Recommends the Board Pursue Cost-Cutting Measures that Focus on Profitable Growth or Strategic Alternatives Including a Potential Sale of the Company
Urges the Addition of New Board Members Independent from TPG
NEW YORK, Sept. 12, 2018 /PRNewswire/ -- Marathon Partners Equity Management, LLC, a New York-based investment firm, and its affiliated investment funds (collectively "Marathon Partners"), which beneficially own approximately 8.5% of the common stock of e.l.f. Beauty, Inc ("e.l.f." or the "Company") (ELF), announced today that it has delivered a letter to Tarang P. Amin, e.l.f.'s CEO and Chairman of the Board of Directors (the "Board"), urging the Board to consider strategic alternatives including materially reducing operating expenses (including executive compensation) or a potential sale of the Company.
In its letter to the Board, Marathon Partners recommended two courses of action for e.l.f.:
- Refocus on core operations: cease evaluation of acquisition targets, reduce and optimize high-cost structure (including executive compensation) to fund brand investment, boost margins, and grow profits well in excess of top-line growth.

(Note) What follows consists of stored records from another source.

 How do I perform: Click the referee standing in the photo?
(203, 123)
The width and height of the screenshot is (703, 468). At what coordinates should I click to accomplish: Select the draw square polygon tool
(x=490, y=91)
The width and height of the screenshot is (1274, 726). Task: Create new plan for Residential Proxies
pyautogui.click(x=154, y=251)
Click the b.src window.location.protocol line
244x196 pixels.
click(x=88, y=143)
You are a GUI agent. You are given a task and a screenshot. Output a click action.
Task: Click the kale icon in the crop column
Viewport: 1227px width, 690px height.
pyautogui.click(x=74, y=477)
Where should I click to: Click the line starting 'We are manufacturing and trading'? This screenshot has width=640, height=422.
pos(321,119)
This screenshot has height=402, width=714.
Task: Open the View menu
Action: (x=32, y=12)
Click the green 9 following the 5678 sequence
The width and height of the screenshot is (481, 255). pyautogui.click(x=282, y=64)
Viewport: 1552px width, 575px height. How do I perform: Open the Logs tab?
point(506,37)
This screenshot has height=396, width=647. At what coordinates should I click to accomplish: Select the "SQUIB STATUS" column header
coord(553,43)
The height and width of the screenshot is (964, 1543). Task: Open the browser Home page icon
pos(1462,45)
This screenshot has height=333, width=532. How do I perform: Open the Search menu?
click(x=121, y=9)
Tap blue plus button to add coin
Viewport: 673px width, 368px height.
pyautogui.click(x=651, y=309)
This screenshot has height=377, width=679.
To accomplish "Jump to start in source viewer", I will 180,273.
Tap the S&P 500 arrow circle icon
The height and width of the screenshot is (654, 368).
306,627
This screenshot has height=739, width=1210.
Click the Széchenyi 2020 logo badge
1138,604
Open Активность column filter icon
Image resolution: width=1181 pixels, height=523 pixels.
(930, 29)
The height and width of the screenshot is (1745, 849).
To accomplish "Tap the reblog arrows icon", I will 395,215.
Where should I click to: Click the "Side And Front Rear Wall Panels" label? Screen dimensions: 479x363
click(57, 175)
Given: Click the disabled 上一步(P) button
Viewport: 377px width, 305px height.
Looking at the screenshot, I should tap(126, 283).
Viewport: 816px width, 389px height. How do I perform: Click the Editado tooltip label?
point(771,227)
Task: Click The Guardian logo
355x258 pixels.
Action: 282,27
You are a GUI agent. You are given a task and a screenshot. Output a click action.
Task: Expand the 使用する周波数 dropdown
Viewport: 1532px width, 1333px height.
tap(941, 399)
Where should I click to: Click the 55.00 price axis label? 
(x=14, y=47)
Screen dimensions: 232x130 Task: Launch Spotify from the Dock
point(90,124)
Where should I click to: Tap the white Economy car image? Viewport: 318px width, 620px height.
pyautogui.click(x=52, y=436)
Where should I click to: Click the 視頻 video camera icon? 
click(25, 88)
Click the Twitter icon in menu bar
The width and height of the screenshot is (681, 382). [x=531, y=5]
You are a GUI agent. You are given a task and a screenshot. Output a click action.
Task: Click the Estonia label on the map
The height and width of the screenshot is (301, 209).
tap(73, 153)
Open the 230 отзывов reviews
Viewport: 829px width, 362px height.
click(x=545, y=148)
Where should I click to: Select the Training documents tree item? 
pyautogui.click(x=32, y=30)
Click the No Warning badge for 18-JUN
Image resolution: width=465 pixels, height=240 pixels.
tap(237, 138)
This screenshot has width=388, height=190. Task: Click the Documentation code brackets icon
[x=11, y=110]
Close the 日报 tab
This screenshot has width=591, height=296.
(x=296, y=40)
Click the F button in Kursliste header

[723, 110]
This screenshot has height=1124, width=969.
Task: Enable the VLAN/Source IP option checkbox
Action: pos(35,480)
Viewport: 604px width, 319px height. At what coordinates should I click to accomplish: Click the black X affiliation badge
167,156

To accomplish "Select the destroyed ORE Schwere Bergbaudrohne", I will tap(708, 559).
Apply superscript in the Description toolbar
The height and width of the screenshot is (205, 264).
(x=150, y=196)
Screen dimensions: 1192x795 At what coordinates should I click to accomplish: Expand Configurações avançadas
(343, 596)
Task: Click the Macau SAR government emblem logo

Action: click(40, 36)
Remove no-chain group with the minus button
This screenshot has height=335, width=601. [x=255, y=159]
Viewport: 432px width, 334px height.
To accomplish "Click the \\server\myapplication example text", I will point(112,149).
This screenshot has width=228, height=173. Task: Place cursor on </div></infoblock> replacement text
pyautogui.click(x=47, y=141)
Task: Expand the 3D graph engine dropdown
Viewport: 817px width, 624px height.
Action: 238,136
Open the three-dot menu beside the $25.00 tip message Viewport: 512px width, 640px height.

- Sale of the Company: If the Board and management are unwilling to substantially reconsider their current strategy, the only responsible alternative is to pursue a sale of the Company through a competitive auction process.
Mario Cibelli commented, "e.l.f. has created a differentiated and valuable platform that has helped the core brand stay in close contact with consumers and stand out with highly productive space at retail partners. While we applaud the management team for their success thus far, we are confident that our call for significant change at e.l.f. is correct and timely. The e.l.f. brand is carrying a great burden, covering all of the overhead of a platform designed to support multiple brands as well as an extremely generous compensation plan for senior executives. Asking shareholders for more patience, while the burden on profits and the discount to intrinsic value remains so high, is unacceptable."
Mr. Cibelli continued, "We have significant concerns regarding TPG's level of influence at the Company and the Board's lack of urgency in addressing opportunities to increase shareholder value. Multiple factors, including TPG's role on the compensation committee, heighten our concerns in this area. This dynamic necessitates the addition of new Board members who can better represent the interests of public, non-insider shareholders. It is time for the Board to move the outside shareholders to the forefront of the conversation as it seeks the best way forward for the Company."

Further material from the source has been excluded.